= YOUR OBJECTIVE =
A line belongs in the answer if it contains "agent"; copy every such line from the entries below.

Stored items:
[Start of Attachment]

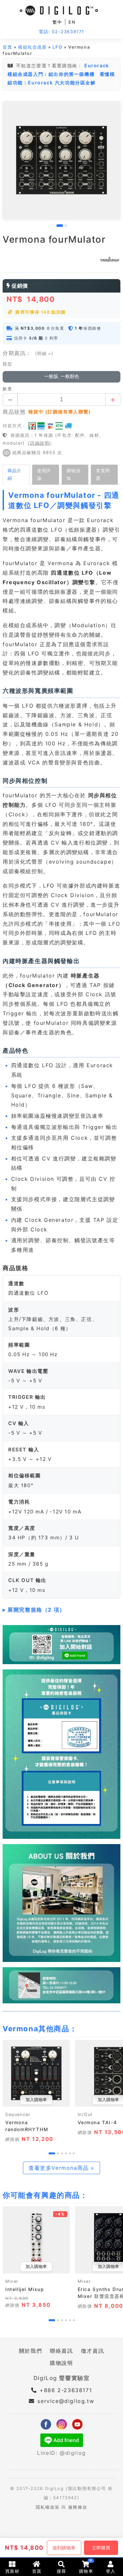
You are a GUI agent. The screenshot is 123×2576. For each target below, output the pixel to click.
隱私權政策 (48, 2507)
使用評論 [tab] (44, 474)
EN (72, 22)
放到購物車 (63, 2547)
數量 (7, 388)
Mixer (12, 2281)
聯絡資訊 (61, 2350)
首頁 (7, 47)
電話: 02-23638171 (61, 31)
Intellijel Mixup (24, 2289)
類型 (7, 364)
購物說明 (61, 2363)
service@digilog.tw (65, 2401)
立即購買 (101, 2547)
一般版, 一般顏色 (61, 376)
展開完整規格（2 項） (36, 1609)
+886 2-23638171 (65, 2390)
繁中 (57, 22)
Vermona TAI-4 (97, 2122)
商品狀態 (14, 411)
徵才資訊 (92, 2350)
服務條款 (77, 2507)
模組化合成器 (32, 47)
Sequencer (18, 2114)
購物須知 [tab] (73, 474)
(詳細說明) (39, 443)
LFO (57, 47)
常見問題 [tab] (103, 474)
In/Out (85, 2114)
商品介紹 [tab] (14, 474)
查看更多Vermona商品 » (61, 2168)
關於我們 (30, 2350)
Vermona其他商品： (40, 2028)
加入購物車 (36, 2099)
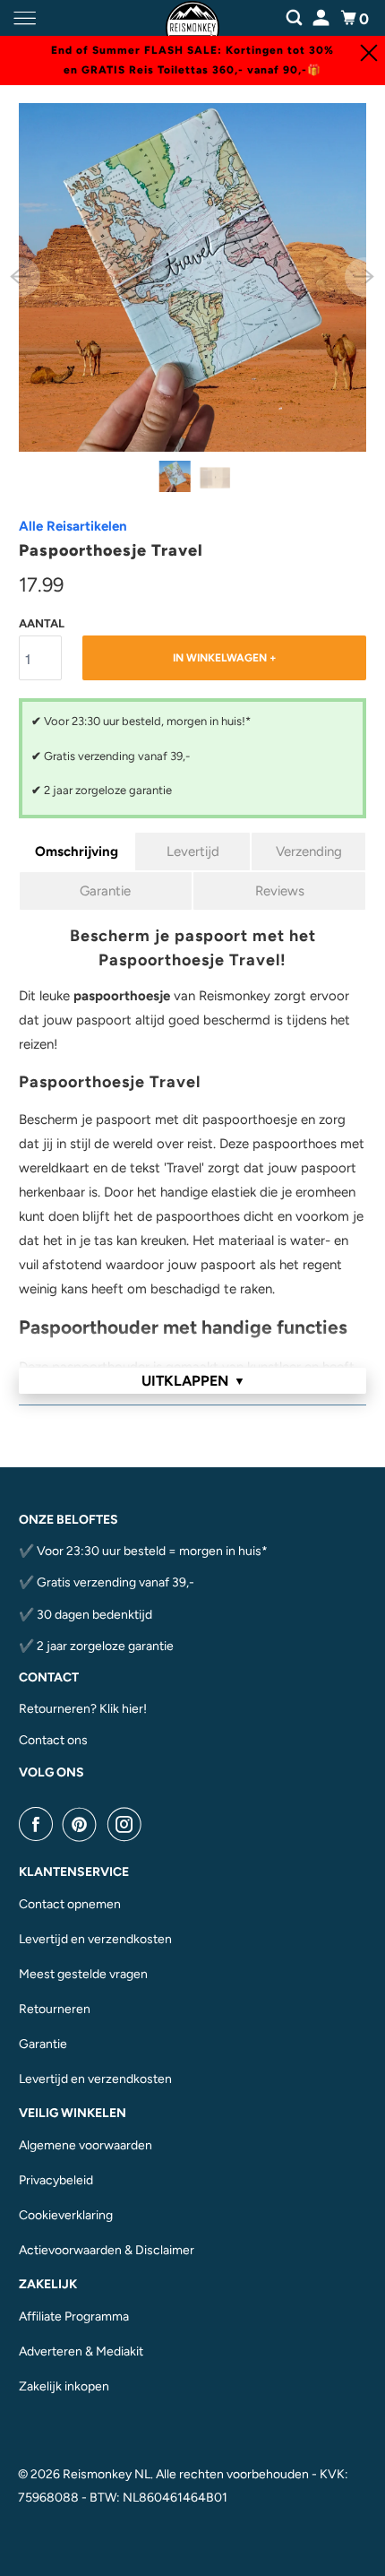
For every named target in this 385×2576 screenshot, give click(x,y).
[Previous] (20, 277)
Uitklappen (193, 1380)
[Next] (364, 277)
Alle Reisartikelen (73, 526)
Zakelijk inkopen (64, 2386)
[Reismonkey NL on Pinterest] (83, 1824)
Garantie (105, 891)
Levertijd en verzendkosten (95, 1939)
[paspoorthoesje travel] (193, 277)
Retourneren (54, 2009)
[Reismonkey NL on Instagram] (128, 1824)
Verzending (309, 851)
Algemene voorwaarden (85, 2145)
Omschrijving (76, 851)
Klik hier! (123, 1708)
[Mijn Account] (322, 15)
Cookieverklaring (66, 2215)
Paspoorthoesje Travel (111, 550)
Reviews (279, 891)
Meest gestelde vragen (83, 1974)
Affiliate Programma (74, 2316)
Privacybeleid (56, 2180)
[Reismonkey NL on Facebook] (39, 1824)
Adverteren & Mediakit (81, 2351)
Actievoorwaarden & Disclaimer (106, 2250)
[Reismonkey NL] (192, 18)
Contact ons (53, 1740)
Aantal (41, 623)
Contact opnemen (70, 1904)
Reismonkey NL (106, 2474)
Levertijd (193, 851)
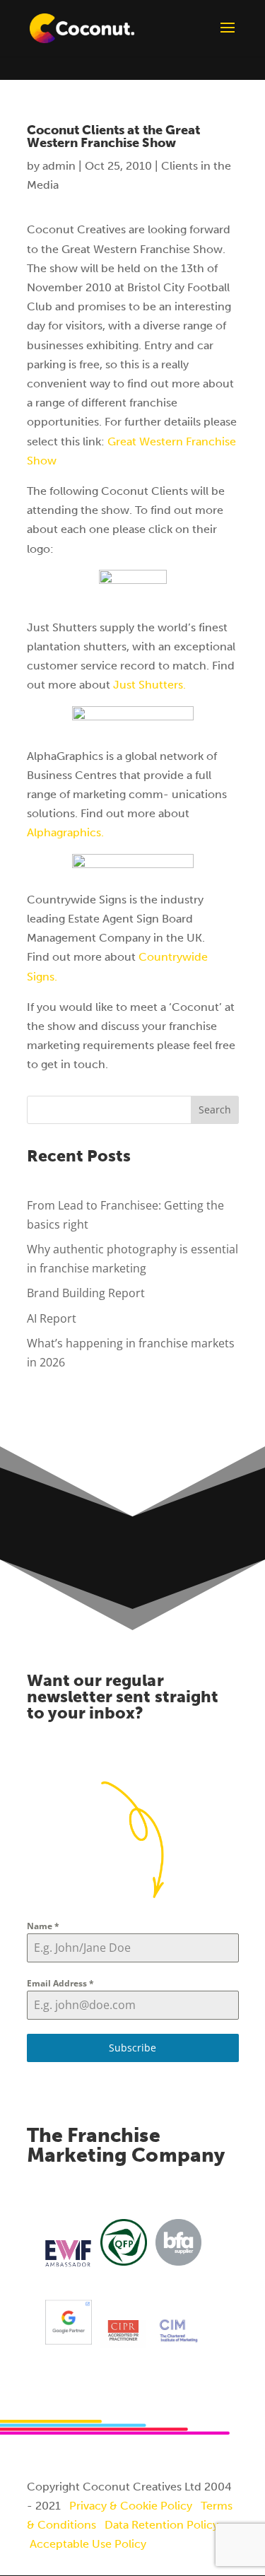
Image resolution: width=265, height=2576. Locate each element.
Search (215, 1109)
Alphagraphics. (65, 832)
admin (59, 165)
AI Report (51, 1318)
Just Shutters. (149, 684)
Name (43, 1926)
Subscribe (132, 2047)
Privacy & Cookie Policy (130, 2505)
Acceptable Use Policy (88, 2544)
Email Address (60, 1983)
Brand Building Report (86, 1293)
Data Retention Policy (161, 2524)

[End of Attachment]
[Start of Attachment]

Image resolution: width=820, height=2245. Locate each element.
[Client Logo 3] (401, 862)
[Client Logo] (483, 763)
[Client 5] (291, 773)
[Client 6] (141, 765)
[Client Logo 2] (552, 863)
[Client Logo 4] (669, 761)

[End of Attachment]
[Start of Attachment]

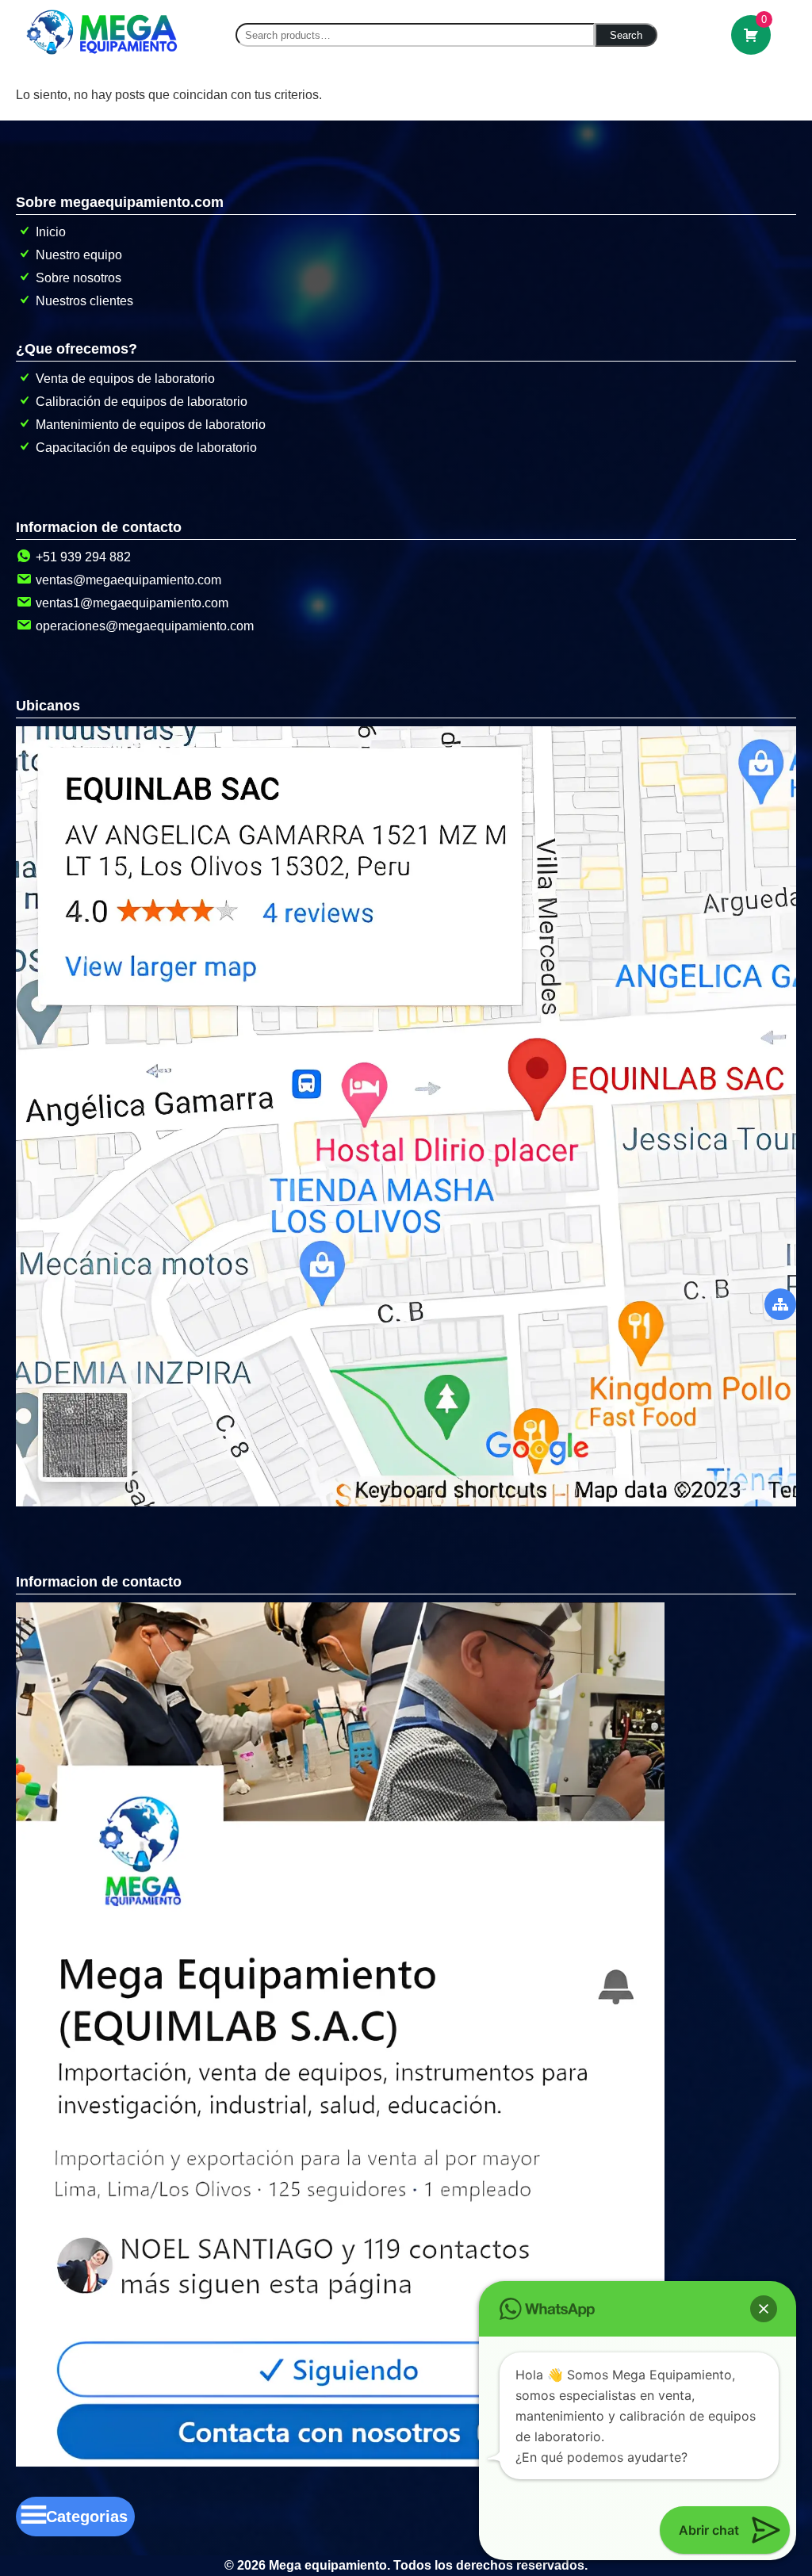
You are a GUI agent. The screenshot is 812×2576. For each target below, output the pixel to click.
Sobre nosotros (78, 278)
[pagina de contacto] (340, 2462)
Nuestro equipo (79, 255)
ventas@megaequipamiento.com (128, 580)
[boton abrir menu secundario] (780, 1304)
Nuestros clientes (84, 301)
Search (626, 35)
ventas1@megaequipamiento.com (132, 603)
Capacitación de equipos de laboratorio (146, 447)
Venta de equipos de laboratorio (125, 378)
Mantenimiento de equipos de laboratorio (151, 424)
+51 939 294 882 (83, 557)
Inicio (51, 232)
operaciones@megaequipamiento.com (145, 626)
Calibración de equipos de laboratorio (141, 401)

[End of Attachment]

= WRITTEN SOLUTION =
You are a GUI agent. The screenshot is 123×2576. For each target below, output the pixel to click.
You are a GUI agent. The screenshot is 812×2576. For each target below, output the pixel to click.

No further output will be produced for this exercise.